[Records for this exercise — start]

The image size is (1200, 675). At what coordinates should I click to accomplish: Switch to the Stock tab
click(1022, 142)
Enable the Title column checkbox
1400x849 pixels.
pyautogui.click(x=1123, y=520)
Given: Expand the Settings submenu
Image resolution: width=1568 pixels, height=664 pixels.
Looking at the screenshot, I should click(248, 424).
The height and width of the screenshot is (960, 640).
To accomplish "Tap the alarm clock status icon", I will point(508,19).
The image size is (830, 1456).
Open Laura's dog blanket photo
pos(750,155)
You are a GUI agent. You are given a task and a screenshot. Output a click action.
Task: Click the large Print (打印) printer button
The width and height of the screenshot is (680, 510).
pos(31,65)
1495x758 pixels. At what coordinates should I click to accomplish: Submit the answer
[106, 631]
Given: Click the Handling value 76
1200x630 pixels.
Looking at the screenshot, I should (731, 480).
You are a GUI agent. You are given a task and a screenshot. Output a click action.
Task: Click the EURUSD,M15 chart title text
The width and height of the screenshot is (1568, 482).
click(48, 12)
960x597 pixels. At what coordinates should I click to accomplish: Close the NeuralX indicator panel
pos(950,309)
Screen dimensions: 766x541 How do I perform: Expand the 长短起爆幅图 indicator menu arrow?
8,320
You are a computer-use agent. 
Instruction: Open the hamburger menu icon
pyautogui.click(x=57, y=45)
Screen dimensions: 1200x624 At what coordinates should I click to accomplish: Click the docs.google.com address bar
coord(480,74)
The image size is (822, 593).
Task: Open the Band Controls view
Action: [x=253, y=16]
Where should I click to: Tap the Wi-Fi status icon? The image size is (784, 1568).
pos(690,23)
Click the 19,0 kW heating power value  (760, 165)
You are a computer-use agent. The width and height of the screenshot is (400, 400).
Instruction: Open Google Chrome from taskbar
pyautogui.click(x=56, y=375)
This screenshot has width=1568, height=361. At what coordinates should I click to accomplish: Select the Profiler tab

[Records for this exercise — finish]

Task item
A bare number is all that is asked for: the count of lines above that include "value".

Response to this task
2